* _Stored data entries_:
————
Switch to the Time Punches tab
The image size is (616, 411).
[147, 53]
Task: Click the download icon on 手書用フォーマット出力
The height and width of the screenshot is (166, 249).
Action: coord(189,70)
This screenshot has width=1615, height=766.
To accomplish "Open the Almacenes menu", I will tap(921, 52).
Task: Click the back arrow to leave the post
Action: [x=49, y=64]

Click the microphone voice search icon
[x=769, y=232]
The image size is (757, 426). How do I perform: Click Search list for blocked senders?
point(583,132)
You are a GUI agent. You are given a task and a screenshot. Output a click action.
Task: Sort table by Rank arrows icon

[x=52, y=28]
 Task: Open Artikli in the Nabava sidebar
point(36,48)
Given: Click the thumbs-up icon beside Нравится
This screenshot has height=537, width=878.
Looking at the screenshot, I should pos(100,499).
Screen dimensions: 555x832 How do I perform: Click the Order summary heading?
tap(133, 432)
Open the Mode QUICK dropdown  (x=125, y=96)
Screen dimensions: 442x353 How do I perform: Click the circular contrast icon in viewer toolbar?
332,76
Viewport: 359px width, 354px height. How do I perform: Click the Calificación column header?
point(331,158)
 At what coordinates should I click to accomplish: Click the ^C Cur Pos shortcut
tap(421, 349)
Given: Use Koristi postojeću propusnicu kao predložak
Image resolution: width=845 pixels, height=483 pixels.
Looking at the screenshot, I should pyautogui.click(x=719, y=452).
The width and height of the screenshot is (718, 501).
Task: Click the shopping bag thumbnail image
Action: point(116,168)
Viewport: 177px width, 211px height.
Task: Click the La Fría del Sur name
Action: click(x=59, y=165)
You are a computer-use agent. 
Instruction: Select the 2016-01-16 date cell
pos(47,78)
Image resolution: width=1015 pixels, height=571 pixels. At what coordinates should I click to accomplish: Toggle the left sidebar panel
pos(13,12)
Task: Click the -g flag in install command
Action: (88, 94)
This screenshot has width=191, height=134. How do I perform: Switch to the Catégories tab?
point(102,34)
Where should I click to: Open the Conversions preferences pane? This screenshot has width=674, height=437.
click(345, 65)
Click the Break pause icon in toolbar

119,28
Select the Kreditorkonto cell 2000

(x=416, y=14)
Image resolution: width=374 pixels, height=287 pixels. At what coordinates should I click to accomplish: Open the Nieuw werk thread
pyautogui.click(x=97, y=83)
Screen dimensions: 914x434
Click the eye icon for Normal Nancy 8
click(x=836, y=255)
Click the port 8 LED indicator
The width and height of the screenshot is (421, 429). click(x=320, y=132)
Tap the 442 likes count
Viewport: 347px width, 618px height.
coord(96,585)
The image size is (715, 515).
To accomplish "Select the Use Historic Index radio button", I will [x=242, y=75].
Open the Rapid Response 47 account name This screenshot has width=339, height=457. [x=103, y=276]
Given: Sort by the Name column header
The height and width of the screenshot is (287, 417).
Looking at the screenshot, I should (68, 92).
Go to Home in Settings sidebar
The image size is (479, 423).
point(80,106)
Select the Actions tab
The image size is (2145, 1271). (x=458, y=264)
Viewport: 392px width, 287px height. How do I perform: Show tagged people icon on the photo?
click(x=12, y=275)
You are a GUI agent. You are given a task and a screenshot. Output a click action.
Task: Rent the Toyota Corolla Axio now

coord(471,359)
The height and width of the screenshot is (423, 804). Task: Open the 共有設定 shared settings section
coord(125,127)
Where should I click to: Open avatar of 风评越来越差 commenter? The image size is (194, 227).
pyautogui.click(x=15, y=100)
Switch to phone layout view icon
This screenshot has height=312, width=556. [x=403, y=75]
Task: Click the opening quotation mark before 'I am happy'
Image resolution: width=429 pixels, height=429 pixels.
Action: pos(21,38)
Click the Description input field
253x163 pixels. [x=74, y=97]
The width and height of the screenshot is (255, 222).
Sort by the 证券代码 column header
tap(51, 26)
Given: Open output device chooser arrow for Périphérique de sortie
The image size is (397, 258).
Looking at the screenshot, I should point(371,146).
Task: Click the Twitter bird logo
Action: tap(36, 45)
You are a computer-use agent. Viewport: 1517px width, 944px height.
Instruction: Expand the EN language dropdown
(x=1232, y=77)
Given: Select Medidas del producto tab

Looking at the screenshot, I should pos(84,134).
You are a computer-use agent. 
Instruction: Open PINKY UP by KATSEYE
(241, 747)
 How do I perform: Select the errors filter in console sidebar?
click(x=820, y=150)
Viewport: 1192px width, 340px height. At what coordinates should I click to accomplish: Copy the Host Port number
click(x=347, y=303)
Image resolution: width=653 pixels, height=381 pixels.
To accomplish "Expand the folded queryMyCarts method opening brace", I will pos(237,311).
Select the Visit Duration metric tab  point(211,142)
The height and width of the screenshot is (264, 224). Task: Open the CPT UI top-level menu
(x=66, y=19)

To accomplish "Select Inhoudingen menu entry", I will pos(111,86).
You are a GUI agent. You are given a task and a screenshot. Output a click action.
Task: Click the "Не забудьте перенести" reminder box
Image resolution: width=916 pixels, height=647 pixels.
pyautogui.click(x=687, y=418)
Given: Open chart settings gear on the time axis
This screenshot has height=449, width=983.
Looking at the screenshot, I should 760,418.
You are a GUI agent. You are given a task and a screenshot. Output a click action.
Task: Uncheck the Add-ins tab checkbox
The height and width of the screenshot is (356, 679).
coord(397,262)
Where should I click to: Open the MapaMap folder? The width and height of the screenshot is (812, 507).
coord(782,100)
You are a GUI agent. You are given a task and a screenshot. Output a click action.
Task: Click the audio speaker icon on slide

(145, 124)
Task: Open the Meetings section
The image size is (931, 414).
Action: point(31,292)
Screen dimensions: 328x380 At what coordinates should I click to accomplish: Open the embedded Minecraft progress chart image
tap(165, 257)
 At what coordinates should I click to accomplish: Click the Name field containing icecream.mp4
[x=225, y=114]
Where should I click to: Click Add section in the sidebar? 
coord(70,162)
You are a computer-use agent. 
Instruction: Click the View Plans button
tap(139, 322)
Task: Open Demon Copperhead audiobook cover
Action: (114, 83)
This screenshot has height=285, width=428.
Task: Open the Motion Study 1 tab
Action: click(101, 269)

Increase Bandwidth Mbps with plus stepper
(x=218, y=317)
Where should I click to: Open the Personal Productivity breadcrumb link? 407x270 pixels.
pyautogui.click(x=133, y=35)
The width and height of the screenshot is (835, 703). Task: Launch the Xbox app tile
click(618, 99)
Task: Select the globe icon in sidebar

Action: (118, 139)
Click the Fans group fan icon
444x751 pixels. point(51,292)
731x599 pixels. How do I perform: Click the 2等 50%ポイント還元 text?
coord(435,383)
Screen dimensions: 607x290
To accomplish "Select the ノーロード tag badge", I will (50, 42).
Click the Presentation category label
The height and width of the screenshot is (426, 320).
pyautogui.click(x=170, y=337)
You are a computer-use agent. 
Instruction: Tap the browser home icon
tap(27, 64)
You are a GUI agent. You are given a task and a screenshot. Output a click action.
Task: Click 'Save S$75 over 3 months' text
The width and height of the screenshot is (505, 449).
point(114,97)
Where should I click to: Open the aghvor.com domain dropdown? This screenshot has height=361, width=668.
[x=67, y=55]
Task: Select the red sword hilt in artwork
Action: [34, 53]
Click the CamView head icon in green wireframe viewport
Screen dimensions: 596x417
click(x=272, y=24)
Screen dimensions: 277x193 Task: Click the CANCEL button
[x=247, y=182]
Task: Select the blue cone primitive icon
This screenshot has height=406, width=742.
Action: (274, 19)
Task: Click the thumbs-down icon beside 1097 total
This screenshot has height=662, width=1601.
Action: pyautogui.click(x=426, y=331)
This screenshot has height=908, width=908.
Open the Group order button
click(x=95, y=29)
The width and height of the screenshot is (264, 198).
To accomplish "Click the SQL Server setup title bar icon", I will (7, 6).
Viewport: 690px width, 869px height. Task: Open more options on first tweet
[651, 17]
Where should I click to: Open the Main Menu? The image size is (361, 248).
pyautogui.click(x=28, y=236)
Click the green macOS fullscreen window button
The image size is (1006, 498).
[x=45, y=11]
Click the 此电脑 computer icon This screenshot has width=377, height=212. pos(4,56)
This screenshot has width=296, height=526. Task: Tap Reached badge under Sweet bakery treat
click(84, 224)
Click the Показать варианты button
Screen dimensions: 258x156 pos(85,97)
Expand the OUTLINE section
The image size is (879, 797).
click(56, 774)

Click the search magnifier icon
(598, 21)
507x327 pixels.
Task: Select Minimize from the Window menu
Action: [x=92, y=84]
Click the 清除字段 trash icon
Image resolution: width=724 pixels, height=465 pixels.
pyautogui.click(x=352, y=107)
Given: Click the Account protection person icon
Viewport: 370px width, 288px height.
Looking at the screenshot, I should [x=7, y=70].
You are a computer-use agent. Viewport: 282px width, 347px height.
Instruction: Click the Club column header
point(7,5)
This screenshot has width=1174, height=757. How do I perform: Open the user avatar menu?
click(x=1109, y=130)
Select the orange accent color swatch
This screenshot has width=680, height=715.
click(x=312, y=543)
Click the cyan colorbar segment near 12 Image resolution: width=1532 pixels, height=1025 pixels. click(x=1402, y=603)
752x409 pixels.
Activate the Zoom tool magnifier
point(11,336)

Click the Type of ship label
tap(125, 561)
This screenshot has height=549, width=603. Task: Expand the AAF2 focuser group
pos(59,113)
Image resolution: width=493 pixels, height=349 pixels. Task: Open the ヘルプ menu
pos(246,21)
————
The answer should be all lines from the entries above that hold the word "opening".

* _Response for this exercise_:
Task: Click the opening quotation mark before 'I am happy'
To accomplish "Expand the folded queryMyCarts method opening brace", I will pos(237,311).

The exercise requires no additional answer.